Mucoepidermoid carcinoma of the tracheobronchial tree shows CT findings similar to those of the bronchial carcinoid tumors. According to Zwiebel et al (17), bronchial carcinoid tumor also is associated with frequent postobstructive pneumonia or atelectasis, and the shape of the tumor is frequently nonspherical, with its long axis parallel to that of the nearest major bronchovascular bundle. The overall rate of intratumoral calcification of carcinoid tumor was 26% (eight of 31) (17). However, the tumor is known to be vascular, and marked enhancement of the tumor has been noted at CT (18,19), whereas mucoepidermoid carcinoma showed only mild enhancement in our series.
Adenoid cystic carcinoma, which is the second most common malignant tumor of the trachea and main bronchi (squamous cell carcinoma is the most common) and a kind of salivary glandtype airway tumor, can also be differentiated from mucoepidermoid carcinoma because of its frequent extraluminal extension. In a series of six cases of adenoid cystic carcinoma in the trachea (20), CT images demonstrated extratracheal extension in all cases. Moreover, adenoid cystic carcinomas usually arise in the lower trachea, main stem bronchi, or lobar bronchi. In our study, all mucoepidermoid carcinomas appeared as smoothly oval or lobulated intraluminal masses in the airways, and they were more likely to appear in the segmental bronchi.

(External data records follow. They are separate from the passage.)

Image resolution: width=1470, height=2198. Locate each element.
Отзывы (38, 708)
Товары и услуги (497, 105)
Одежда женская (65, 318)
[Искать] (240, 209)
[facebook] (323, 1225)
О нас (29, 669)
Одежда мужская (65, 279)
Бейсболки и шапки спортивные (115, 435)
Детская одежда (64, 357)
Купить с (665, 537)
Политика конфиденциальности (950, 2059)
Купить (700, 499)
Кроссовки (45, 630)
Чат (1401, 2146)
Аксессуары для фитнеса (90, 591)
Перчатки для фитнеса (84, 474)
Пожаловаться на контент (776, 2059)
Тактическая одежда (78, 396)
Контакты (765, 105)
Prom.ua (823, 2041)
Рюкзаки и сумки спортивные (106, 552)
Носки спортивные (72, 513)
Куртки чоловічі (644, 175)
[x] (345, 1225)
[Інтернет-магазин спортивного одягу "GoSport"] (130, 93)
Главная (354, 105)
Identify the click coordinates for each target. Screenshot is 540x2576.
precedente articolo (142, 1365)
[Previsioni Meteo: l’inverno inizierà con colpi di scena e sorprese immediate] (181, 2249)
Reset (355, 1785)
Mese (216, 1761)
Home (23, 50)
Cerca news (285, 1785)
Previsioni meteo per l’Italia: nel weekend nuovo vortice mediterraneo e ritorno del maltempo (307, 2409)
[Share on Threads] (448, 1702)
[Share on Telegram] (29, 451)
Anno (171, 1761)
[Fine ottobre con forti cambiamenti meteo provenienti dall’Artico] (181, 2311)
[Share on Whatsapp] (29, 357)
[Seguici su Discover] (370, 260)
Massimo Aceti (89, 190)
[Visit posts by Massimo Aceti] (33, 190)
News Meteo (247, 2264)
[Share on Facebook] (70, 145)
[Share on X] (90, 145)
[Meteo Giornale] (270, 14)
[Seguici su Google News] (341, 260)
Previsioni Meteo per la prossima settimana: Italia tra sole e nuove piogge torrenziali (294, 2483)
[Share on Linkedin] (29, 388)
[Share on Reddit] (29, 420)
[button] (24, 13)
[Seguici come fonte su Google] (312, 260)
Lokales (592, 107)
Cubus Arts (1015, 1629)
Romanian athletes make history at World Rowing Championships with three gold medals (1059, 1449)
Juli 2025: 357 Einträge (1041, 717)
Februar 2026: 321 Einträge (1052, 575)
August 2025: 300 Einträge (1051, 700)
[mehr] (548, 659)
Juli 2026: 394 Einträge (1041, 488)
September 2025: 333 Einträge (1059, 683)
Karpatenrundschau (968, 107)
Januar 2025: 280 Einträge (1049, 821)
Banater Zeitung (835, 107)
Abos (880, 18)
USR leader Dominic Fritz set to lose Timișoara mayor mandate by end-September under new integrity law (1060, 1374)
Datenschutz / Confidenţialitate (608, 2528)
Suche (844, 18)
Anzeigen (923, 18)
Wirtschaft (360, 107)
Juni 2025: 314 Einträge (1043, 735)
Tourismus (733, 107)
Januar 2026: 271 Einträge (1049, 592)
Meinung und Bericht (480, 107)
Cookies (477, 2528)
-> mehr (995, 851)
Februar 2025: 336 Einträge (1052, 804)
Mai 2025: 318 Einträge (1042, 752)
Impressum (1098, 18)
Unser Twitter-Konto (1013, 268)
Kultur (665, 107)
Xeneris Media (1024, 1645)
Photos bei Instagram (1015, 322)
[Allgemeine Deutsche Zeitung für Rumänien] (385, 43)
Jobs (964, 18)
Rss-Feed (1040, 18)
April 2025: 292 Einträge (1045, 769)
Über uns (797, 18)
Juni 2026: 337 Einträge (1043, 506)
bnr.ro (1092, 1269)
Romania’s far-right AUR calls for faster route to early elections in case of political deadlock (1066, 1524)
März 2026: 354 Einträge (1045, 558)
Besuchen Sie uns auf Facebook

In summary, mucoepidermoid carcinoma in the tracheobronchial tree is a rare airway tumor and is more common in the segmental bronchi than in the trachea or main bronchi. On chest radiographs, the tumor appears as a central mass with or without postobstructive pneumonia and/or peripheral atelectasis or as a solitary pulmonary nodule. Prediction of the endoluminal location of the tumor is plausible at CT, even when the tumor is located within a segmental bronchus. It appears as a sharply marginated oval or lobulated intraluminal mass adapting to the branching features of the airways. Postobstructive pneumonia or distal bronchial dilatation with mucoid impaction is frequently associated. Punctate calcification within the tumor is seen in about half of the patients. The tumor shows mild contrast medium enhancement. Metastasis to the regional lymph node is rare, and the prognosis is excellent.